L'évaluation sur la prédiction de la croissance au niveau du peuplement nous a permis d'avoir une comparaison de l'ensemble des modèles (5.3). A cette échelle, il est difficile de départager les modèles car les résultats dépendent des critères et de l'essence considérée. Le MADV est le seul modèle présentant une différence significative avec les valeurs observées mais uniquement pour ce qui concerne le pin. Nous avons également vu que cette évaluation permettait de mesurer l'impact des approximations réalisées pour construire les modèles dérivés du MADD. Ainsi, conformément à ce que l'on attendait, le MPSSMADD est plus proche

du MADD que le MPMADD. En confrontant les hypothèses formulées pour construire ces

modèles aux données de structure spatiale réelles des peuplements, nous avons vu que l'on pouvait expliquer les différences obtenues entre le MADD et un modèle dérivé.

6.1.3.3 A court ou moyen terme

La comparaison des modèles dans des contextes appliqués (5.4) a permis de montrer que le MADD que nous avons construit n'était pas bien adapté à des simulations à moyen terme (de 20 à 40 ans), à cause notamment de l'indice utilisé pour la croissance du chêne.

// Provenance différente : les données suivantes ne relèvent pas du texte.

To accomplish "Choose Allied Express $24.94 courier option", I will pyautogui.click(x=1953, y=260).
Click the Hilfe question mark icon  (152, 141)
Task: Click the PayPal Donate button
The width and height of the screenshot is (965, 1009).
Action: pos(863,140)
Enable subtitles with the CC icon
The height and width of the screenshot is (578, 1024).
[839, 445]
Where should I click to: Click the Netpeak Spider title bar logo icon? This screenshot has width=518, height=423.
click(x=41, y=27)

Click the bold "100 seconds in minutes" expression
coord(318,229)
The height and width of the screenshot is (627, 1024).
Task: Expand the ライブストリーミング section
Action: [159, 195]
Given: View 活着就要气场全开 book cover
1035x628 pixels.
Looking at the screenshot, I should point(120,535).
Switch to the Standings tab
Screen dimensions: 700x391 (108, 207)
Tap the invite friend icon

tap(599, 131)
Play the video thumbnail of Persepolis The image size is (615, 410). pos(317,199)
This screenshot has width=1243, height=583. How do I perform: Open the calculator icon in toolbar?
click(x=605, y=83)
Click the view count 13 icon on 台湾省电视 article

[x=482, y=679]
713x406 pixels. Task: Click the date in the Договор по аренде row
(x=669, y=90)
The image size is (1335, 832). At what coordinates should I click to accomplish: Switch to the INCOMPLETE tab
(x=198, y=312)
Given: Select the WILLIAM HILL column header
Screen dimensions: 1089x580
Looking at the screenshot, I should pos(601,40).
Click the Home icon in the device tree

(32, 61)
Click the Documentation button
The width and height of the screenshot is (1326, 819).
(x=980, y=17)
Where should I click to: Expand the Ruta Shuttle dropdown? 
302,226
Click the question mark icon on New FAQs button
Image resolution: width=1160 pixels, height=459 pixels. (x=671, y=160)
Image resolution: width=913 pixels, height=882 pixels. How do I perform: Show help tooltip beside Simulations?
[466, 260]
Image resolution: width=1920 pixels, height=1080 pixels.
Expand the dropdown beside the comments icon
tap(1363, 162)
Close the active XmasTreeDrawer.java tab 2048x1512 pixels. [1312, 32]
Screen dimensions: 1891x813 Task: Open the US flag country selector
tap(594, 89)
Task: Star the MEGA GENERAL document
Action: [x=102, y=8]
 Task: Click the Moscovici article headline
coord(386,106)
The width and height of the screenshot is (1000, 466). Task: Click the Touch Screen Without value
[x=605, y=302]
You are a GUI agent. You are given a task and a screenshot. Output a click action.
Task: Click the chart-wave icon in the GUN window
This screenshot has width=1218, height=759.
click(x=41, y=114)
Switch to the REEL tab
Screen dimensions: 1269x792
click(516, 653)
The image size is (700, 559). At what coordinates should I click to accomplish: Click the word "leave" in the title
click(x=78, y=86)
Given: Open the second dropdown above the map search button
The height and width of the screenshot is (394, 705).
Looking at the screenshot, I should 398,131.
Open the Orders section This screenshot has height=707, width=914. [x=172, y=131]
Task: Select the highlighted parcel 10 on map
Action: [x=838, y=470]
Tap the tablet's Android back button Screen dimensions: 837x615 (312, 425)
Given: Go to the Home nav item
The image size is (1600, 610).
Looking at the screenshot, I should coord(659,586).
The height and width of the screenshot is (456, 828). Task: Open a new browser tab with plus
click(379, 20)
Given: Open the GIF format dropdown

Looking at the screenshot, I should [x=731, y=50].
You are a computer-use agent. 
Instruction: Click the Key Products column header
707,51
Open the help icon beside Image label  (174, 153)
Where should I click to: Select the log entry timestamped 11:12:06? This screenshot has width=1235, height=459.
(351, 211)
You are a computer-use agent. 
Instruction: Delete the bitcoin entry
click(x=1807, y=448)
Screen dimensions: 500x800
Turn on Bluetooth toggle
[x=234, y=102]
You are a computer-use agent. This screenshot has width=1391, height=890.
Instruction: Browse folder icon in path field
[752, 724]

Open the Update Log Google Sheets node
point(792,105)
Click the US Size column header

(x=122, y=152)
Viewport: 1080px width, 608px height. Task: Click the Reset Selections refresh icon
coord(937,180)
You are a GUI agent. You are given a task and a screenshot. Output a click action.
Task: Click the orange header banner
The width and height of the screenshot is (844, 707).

Cela pose la question du choix des indices de compétition au moment de l'ajustement des modèles mais cela montre également leurs limites et notamment le fait qu'ils sont statiques (Burton, 1993). En effet, nous ne connaissons pas l'évolution avec le temps du paramètre associé à cet indice. De plus, il est probable que le rayon de voisinage évolue au cours du temps. C'est pourquoi certains auteurs ont proposé d'utiliser des méthodes pour prendre en compte cette évolution. Par exemple, Lorimer (1983) propose d'utiliser la taille des couronnes pour déterminer le rayon de voisinage. En revanche, sur des simulations à court terme (< 10 ans) le MADD et le MADV permettent d'estimer l'impact d'un type de structure sur la production du peuplement. Ce résultat peut être intéressant pour mettre au point des stratégies de martelage ou, d'un point de vue pédagogique, pour visualiser l'impact d'un martelage sur l'évolution du peuplement (Courbaud et al., 2001 ; Gauquelin et al., 2008). Nous avons conclu que le MAID et le MPMAID étaient les plus adaptés pour des simulations à moyen terme. Néanmoins, dans leur

formulation actuelle, ce sont des modèles frustes qui ne permettent pas de tester tous les types de scénarios sylvicoles.